Reading text:
The Jordan River, explicitly referenced nearly 200 times in scripture, flows north to south from Mt. Hermon through the Sea of Galilee into the Dead Sea. Only about 30 meters (100 feet) wide at its broadest point, and just over 5 meters (17 feet) at its deepest, it is a primary water source for an otherwise arid land. Its biblical significance comes from major events occurring in, around, and through it.1
When the Abrahamic land promise was fulfilled,2 most of the Israelite tribes settled on the western side of the river, later known as Judea, Samaria, and Galilee. The tribes of Manasseh, Gad, and Reuben settled lands on the eastern side, later known as Perea, the Decapolis, and the upper region. When the biblical record alludes to a location “beyond” or “across” the Jordan,3 what does this mean? Is the eastern side or the western side in view, and does it even matter?
Perspective
Sometimes the particular direction or locality is clearly stated or implied.4 At other times, however, it depends on the vantage point of the one making the observation, including allusions to “this side” and “the other side.”5 From the standpoint of the speaker or the writer, the directional view is mostly eastward,6 though at other times the west side of the river is intended.7
In the New Testament, only the Gospels of Matthew, Mark, and John make references to “beyond the Jordan.” Luke’s record does not use this terminology. The most apparent reason is the different authorial perspectives. Luke is not an ethnic Jew and, as far as we know, not from an area historically regarded as Jewish territory. The other three Gospel writers are. From a 1st-century Palestinian Jewish perspective, the phrase “beyond the Jordan” typically looks eastward.

Stated exercise a:
Answer these from the Jordan River text:
(i) How wide is the river at its broadest point?
(ii) Which three tribes settled on the eastern side of the river?
(iii) Which Gospel does not use the phrase "beyond the Jordan"?
The records that come next have no connection to the Jordan River text.

Exercise materials:
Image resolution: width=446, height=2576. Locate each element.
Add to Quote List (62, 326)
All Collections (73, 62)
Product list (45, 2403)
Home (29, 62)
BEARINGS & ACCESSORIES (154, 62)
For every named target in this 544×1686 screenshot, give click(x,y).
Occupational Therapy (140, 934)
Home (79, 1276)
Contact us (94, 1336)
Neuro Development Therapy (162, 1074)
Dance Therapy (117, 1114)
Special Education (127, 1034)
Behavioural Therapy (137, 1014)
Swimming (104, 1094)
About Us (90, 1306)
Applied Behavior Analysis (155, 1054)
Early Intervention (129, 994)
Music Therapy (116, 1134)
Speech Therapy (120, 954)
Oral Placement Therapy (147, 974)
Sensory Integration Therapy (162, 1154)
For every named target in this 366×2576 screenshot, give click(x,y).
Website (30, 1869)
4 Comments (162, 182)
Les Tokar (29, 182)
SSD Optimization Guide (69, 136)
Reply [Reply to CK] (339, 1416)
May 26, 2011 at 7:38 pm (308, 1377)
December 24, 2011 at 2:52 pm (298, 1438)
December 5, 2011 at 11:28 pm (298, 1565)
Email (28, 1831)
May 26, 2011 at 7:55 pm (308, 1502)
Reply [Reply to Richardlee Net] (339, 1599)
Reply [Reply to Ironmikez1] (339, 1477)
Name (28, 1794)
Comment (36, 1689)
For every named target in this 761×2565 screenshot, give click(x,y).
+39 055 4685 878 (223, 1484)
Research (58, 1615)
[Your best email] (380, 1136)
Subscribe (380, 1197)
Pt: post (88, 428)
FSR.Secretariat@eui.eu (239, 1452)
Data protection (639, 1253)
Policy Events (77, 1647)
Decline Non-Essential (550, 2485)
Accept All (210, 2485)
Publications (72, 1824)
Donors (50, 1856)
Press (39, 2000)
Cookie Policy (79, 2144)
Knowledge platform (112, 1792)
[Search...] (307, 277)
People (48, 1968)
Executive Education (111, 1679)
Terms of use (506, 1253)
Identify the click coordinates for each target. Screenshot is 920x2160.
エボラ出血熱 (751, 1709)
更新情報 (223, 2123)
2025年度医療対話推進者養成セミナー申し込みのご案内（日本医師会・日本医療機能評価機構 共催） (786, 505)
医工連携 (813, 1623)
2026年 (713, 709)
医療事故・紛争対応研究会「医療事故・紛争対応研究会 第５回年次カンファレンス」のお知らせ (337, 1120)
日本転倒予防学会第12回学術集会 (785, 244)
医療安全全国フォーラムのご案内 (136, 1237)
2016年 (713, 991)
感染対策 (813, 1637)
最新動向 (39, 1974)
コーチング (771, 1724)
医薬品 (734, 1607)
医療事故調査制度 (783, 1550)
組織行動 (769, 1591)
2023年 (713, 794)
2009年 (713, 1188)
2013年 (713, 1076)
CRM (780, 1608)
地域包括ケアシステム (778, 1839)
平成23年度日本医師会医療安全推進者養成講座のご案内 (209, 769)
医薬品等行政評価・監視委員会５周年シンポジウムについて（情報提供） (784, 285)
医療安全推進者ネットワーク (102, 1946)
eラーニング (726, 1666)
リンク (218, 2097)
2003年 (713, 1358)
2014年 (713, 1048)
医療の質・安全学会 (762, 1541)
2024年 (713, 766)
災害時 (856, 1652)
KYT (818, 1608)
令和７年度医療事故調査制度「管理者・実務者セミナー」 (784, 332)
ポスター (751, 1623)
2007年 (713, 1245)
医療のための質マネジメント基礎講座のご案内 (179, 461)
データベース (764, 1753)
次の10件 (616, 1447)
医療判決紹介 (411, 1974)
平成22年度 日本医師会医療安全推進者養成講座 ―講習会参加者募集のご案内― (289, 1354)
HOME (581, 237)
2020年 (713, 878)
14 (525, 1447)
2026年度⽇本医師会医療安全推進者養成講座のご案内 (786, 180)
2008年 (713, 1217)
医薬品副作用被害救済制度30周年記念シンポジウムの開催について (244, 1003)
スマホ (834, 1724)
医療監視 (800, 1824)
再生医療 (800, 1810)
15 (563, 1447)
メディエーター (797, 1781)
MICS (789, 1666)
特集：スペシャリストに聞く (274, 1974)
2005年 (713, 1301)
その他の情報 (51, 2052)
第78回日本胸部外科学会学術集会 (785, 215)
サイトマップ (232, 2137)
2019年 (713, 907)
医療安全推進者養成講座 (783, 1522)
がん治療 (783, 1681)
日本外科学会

Stated exercise b: Please reproduce the stretch of the records from the line containing "メディエーター (797, 1781)" through the end of the records, both ends included, keeping every line unchanged.

Task result a:
(i) About 30 meters (100 feet).
(ii) Manasseh, Gad, and Reuben.
(iii) Luke's.

Task result b:
メディエーター (797, 1781)
MICS (789, 1666)
特集：スペシャリストに聞く (274, 1974)
2005年 (713, 1301)
その他の情報 (51, 2052)
第78回日本胸部外科学会学術集会 (785, 215)
サイトマップ (232, 2137)
2019年 (713, 907)
医療安全推進者養成講座 (783, 1522)
がん治療 (783, 1681)
日本外科学会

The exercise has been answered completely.